On housebuilding, planning reform can surely allow private enterprise to bear the upfront costs of a good deal more building. But given the depths of the housing crisis, with so few new homes since the 1980s, that may not be enough. If it’s not, government will have to step in. It’s the same story on energy, only on a vastly larger scale, and with no doubt about the government investing directly, alongside others.
What’s needed then is a credible framework for undertaking these costs. That means when we talk about investment, it’s no easy answer – there’s no tap to just turn on. But we mean enabling proportionate risk to returns over the relevant time horizon, and at scale. The danger is that aspects of the current approach, for example, to public debt sustainability suffer self-defeating dynamics. This is about much more than just ‘fiscal rules’.

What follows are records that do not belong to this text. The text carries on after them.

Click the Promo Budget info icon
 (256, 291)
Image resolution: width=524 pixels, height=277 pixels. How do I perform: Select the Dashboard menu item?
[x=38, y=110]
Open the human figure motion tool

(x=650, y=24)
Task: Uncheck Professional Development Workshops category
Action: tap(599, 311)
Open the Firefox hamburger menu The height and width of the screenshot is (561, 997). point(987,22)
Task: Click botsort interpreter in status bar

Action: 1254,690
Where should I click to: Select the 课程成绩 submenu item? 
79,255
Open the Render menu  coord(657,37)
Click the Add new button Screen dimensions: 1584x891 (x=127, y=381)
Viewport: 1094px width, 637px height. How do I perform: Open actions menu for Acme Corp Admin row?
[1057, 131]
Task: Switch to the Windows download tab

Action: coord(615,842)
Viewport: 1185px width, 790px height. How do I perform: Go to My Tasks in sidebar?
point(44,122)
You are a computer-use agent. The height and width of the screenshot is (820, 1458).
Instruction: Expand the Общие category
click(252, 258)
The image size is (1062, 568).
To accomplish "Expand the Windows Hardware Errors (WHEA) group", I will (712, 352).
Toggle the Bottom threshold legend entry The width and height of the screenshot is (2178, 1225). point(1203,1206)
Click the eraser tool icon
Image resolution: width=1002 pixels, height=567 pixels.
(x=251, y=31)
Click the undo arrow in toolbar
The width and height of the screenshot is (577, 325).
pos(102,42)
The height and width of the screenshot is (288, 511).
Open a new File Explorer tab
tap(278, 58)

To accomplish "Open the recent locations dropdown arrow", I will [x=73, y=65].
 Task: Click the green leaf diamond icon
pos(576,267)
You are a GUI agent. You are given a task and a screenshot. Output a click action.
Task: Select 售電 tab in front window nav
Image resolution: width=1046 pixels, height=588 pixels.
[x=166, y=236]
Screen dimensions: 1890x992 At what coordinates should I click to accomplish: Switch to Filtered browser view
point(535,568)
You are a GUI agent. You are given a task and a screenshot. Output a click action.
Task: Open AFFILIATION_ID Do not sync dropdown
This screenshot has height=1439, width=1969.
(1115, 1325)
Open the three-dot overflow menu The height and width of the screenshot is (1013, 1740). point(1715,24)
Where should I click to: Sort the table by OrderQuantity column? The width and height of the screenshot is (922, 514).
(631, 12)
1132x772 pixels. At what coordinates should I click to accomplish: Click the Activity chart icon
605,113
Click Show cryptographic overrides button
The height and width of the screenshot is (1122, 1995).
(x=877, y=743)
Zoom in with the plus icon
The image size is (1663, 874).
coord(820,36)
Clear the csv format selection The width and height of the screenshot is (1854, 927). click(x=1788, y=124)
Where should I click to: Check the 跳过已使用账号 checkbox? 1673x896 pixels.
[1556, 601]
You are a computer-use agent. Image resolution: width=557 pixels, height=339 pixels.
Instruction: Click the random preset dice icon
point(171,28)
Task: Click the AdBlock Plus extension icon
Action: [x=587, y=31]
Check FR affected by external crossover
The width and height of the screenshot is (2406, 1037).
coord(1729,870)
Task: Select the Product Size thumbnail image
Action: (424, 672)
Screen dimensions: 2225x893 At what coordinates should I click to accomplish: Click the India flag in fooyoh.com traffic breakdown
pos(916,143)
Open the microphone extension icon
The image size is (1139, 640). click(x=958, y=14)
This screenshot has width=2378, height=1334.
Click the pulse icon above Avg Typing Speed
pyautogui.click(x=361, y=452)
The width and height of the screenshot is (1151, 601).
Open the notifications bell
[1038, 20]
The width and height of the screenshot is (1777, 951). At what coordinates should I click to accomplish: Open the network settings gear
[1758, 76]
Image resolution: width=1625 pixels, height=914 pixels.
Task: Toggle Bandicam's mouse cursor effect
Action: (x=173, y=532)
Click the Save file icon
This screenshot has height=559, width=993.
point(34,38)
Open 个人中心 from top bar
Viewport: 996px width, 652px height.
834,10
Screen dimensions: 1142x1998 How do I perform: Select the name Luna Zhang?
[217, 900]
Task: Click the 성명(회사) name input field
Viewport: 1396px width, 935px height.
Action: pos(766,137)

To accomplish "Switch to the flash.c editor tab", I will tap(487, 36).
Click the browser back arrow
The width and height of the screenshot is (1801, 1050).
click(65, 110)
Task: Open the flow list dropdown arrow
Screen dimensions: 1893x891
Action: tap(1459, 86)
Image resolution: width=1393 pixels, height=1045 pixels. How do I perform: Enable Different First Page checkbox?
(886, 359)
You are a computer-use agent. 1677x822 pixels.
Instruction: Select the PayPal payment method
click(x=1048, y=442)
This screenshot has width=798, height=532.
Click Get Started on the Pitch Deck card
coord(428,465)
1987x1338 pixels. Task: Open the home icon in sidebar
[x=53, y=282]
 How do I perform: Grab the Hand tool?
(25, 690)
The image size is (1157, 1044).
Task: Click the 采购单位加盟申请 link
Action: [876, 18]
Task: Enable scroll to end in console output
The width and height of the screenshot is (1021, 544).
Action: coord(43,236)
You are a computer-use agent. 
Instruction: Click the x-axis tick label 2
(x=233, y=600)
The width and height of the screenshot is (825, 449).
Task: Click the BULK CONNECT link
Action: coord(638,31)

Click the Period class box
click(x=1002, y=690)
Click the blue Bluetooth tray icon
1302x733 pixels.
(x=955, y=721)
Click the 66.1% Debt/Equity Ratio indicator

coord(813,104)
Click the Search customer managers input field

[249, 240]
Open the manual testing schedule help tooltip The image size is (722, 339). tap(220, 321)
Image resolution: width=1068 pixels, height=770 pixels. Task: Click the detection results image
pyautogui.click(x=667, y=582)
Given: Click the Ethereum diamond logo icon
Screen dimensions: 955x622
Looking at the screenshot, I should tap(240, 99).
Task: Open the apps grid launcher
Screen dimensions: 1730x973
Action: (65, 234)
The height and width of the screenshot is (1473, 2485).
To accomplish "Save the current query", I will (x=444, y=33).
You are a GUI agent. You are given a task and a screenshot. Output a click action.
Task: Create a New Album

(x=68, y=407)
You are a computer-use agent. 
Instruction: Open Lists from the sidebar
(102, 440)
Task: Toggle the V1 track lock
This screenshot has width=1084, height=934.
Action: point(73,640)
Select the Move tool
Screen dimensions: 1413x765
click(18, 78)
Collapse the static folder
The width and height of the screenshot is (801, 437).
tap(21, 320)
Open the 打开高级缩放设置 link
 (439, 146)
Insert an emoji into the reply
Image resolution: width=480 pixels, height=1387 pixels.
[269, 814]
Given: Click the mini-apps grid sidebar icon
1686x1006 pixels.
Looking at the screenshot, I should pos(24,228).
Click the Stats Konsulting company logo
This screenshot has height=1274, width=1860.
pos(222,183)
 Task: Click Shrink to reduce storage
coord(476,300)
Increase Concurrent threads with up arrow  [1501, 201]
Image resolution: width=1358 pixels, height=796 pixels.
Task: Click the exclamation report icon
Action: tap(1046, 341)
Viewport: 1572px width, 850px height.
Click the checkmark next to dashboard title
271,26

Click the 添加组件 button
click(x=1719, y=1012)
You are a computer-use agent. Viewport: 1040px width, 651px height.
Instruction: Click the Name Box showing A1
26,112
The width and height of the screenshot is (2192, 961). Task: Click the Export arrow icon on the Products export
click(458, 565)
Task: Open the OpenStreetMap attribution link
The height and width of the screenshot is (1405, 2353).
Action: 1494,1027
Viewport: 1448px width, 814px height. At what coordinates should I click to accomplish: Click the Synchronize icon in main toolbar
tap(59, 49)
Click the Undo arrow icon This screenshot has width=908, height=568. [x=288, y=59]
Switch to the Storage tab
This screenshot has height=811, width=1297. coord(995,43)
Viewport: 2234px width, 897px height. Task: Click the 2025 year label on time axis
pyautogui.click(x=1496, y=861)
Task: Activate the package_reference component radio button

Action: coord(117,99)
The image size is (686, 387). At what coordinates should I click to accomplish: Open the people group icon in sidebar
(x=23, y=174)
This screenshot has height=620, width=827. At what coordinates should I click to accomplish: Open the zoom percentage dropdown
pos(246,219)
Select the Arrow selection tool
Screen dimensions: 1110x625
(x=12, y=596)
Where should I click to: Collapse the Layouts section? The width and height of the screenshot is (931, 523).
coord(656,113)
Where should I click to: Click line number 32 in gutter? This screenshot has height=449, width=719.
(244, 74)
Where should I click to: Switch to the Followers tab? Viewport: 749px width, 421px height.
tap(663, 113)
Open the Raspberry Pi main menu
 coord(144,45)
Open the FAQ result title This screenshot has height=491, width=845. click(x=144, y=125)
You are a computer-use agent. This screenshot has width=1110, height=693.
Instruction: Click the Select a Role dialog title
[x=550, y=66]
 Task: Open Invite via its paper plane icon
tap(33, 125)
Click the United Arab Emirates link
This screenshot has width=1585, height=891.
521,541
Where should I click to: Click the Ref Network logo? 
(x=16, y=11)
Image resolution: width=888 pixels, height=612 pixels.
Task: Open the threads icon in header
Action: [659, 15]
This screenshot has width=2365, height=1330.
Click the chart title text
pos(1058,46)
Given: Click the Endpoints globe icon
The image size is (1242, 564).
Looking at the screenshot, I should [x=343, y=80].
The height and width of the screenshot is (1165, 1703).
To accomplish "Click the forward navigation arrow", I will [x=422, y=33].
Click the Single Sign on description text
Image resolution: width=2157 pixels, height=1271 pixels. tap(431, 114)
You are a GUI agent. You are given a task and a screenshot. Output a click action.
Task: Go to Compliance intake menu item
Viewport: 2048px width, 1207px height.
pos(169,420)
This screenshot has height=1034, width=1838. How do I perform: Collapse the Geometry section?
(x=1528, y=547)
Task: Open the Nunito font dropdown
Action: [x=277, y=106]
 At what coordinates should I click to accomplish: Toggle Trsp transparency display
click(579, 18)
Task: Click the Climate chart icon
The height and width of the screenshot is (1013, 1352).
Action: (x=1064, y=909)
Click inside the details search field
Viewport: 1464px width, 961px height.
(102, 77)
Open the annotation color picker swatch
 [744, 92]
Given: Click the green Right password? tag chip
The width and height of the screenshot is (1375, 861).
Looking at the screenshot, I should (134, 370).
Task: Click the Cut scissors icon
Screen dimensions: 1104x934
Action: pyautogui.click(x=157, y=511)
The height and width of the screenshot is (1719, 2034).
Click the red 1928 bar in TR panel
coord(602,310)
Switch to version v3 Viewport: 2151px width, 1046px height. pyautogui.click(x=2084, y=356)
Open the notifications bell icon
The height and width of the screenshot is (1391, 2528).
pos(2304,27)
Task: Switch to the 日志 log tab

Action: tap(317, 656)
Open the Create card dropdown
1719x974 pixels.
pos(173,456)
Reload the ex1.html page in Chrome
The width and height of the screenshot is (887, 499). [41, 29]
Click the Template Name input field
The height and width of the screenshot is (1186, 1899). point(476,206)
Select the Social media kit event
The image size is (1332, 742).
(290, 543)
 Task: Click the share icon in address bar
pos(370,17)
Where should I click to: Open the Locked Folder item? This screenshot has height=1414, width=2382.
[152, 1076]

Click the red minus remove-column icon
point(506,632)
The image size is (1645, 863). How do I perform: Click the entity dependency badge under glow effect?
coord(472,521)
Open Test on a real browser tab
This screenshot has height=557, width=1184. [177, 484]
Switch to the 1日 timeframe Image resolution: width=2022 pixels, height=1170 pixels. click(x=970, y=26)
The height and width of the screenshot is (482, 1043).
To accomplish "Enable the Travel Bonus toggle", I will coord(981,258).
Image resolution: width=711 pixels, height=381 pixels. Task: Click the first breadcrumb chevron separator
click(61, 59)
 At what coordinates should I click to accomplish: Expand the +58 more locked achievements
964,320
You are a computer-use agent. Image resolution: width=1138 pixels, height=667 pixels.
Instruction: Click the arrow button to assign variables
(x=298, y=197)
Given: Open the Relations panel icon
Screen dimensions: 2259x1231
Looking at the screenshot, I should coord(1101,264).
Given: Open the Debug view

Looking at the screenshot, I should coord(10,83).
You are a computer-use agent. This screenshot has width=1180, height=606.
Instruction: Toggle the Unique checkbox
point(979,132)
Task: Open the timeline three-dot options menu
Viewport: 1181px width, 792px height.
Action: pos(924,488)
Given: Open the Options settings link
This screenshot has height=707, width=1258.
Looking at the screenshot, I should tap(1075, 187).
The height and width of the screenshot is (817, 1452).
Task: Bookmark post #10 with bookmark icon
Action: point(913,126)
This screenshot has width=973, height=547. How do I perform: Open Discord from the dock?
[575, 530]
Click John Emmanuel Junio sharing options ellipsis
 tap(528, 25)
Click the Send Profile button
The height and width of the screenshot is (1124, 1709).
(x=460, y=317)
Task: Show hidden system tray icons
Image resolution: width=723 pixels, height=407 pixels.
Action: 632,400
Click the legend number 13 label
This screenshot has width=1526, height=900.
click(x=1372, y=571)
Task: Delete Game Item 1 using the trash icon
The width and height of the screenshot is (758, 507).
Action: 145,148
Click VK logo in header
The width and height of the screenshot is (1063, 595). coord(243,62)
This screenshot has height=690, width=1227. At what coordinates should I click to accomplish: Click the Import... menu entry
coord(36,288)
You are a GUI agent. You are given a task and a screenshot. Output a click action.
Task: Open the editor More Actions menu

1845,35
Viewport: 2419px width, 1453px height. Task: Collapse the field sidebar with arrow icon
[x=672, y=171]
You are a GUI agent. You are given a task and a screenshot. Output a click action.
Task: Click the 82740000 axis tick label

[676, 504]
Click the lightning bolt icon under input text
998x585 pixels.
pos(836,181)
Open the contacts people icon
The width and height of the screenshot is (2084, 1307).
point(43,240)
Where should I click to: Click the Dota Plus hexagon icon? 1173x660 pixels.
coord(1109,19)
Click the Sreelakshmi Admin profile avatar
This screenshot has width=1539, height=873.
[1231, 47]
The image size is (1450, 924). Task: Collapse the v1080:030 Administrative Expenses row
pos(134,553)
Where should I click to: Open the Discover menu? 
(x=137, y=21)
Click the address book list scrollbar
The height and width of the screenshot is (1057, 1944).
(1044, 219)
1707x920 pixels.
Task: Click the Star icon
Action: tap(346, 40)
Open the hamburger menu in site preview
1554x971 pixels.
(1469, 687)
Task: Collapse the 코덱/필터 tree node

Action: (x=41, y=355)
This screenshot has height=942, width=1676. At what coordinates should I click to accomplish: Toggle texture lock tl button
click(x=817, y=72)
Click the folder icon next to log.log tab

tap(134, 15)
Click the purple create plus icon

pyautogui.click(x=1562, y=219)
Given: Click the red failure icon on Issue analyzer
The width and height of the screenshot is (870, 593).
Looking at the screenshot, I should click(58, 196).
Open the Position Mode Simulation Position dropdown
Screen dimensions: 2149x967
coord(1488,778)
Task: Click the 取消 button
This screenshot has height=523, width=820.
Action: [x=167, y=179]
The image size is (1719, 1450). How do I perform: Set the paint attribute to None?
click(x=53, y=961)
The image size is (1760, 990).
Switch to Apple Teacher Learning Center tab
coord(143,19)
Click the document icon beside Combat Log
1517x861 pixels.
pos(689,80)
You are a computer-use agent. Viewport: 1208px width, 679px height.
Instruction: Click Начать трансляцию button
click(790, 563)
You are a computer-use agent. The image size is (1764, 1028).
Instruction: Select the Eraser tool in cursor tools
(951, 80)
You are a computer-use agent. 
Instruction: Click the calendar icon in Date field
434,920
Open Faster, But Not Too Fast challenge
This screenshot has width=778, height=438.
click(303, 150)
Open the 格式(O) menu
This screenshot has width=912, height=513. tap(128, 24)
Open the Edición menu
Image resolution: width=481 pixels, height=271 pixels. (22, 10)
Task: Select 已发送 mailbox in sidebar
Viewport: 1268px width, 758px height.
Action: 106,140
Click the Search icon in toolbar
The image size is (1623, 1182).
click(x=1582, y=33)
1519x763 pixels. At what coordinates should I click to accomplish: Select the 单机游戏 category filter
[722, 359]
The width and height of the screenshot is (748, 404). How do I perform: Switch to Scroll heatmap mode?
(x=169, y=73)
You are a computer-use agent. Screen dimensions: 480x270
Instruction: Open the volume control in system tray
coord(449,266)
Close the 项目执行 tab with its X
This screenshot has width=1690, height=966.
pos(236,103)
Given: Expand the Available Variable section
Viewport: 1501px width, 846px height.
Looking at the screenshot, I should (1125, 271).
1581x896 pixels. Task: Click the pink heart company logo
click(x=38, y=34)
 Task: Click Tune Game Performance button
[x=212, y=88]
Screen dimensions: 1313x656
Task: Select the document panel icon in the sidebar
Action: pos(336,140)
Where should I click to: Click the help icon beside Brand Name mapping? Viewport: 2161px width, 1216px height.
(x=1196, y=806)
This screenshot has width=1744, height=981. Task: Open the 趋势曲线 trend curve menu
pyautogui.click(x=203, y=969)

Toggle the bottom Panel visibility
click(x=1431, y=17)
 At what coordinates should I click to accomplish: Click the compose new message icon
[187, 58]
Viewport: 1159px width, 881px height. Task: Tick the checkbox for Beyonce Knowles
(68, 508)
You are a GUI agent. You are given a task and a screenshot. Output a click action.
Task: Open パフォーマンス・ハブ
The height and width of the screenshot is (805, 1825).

Our institutions have all the expertise and potential to deliver, but largely lack the connective tissue to work well together to a hard-headed policy for investment, accounting for the value of long-term assets.
Given the parlous state of trust in politics, and the damage from austerity and other political failures of the 2010s, initial steps will have to take great care; proving themselves viable as they go. You cannot forget the imperative of credibility when a large current account deficit means relying on the ‘kindness of strangers’, in the form of financial decisions made overseas, to sustain economic value at home. Liz Truss proved that. But we must begin, or the hill just gets steeper.
There is much of equal importance to be said on the low income side: including removing the two-child limit, improving the minimum wage, and ending “one-sided flexibility“ in the labour market. These points tend to get more attention in tackling poverty, rightly so perhaps given backward steps since 2010. However, a costs agenda is equally indispensable, and the two go hand in hand.
For example, discussions on welfare reforms going further – to bring in minimum levels of social security based on fulfilling basic needs – are compelling but can only be made workable over time if the real price of essentials is kept within limits.
In the 21st century of new geopolitical and climate risks that’s ahead of us, that means a serious strategy for lower costs in core areas like housing, energy and food; alongside good policy to lift up incomes.